KOLOMBO, KOMPAS.com - Pasukan bersenjata di Sri Lanka menghadapi kerumunan yang memprotes krisis ekonomi yang memburuk, setelah pemblokiran media sosial gagal menghentikan demonstrasi anti-pemerintah pada Minggu 3/4/2022.
Presiden Sri Lanka Gotabaya Rajapaksa memberlakukan keadaan darurat nasional pada Jumat (1/4/2022), sehari setelah massa berusaha menyerbu rumahnya di ibu kota, Kolombo, dan pembatasan pergerakan warga berlaku secara nasional hingga Senin (4/4/2022) pagi.
Al Jazeera melaporkan tetapi hanya dalam 12 jam pertama aturan ditetapkan, sekitar 664 orang telah ditahan karena melanggar aturan tersebut.
Sementara tindakan keras aparat terjadi di Peradeniya, dengan protes tersebar di seluruh negeri sepanjang hari, termasuk di ibu kota, Kolombo.
Samagi Jana Balawegaya (SJB), aliansi oposisi utama Sri Lanka, mengecam pemblokiran media sosial yang bertujuan untuk memadamkan demonstrasi publik yang semakin intensif. Dia pun mengatakan sudah waktunya bagi pemerintah untuk mengundurkan diri.
“Presiden Rajapaksa lebih baik menyadari bahwa gelombang (protes) telah mengubah pemerintahan otokratisnya,” kata anggota parlemen SJB Harsha de Silva kepada AFP.
Jalan itu dibarikade beberapa ratus meter dari rumah pemimpin oposisi utama, Sajith Premadasa. Massa terlibat dalam ketegangan dengan pasukan keamanan selama hampir dua jam sebelum bubar dengan damai.

────────────────

Daftar Tugas =>
**1)** Menurut artikel tentang krisis Sri Lanka, berapa orang yang ditahan dalam 12 jam pertama setelah aturan ditetapkan?
**2)** Tuliskan kembali tanpa perubahan bagian artikel tentang krisis Sri Lanka yang dimulai dengan kata-kata "Presiden Sri Lanka" dan berakhir dengan "melanggar aturan tersebut.".

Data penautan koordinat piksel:

────────────────

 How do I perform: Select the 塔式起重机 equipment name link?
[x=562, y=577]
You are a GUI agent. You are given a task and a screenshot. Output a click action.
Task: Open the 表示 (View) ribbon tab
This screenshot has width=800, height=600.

────────────────

Jawaban =>
**1)** Sekitar 664 orang.

**2)**
Presiden Sri Lanka Gotabaya Rajapaksa memberlakukan keadaan darurat nasional pada Jumat (1/4/2022), sehari setelah massa berusaha menyerbu rumahnya di ibu kota, Kolombo, dan pembatasan pergerakan warga berlaku secara nasional hingga Senin (4/4/2022) pagi.
Al Jazeera melaporkan tetapi hanya dalam 12 jam pertama aturan ditetapkan, sekitar 664 orang telah ditahan karena melanggar aturan tersebut.